The Grand Nuage Magellanic, a satellite galaxy of the Milky Way, where the quasi-risk star SDSS J0715-7334 was spotted

Josh Lake / NASA / ESA

A relatively nearby star which seems to be lacking in almost all the heavy elements produced by the supernovae could be a direct descendant of the very first stars that have formed in the universe.

Astronomers believe that the first stars were only composed of hydrogen and helium that floated after the Big Bang. It was only when these stars lacked fuel and exploded in a supernova that the heavier elements that helium have spread. The remains of gas rich in element of these initial explosions then formed the next generation of stars, the cycle repeating to possibly produce all the elements that we see in the stars and the planets today.

Most of the stars we see in our galaxy are many generations withdrawn from this initial population of stars, but some astronomers nicknamed “stellar archaeologists” have found almost virgin stars. It is believed that these are stars of the “second generation”, born from the remains of the very first stars.

Now, Alexander Ji at the University of Chicago and his colleagues has found a star that has the lowest quantity of “metals” – which for astronomers means all the elements other than hydrogen or helium – in the known universe. The star, called SDSS J0715-7334, is located in the large Magellanic cloud, a satellite galaxy of the Milky Way, and has a metal content of about 0.8 parts per million, or about 20,000 times less than our sun.

After first spotting the star in the data of the Sloan Digital Sky survey because of its unusually weak metallicity, JI and his colleagues then observed it with the Magellan Telescope of the Las Campanas Observatory in Chile. They found that the star contains extremely low quantities of iron, comparable to those observed in other almost virgin stars. However, they found that he also had extremely low quantities of carbon, at levels that we do not see in the stars of the Milky Way.

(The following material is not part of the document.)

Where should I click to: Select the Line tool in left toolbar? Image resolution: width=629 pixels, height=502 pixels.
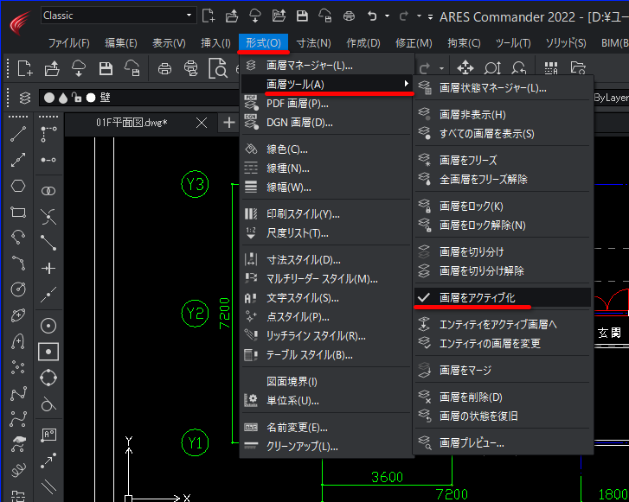click(x=18, y=134)
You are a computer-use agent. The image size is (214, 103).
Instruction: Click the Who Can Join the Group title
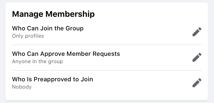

“It is a pretty cool discovery, but [in terms of iron levels] It’s just a little more extreme than some other examples that we have already found, “said Anke Ardern-Arenten at the University of Cambridge.” But what is particularly interesting is that most [nearly] The virgin stars that we know have a lot of carbon, when it does not. »»

This could suggest that it was formed in a fairly different way from the almost impartial stars that we see in the Milky Way, explains Anna Frebel at the Massachusetts Institute of Technology.

To make a star the size of SDSS J0715-7334, you need a relatively small and fresh gas tuft, which generally requires heavier elements with high energy electrons, such as carbon, so that gas can lose enough energy. But the virtual absence of carbon in the star would make cooling like that difficult.

One of the only alternative explanations is that there was in place a cloud of cosmic dust, made up of heavier elements, which helped him to cool, a mechanism that we do not see so early in the history of the universe, at least in our own galaxy.

“The question arises, different environments in different places in the universe cool their gas differently at first?” said Frebel. “We can ask the question, why do they cool it differently, but I don’t think we have a good answer to that.”

New scientist. Science News and Long Liads of expert journalists, covering the developments of science, technology, health and the environment on the website and the magazine.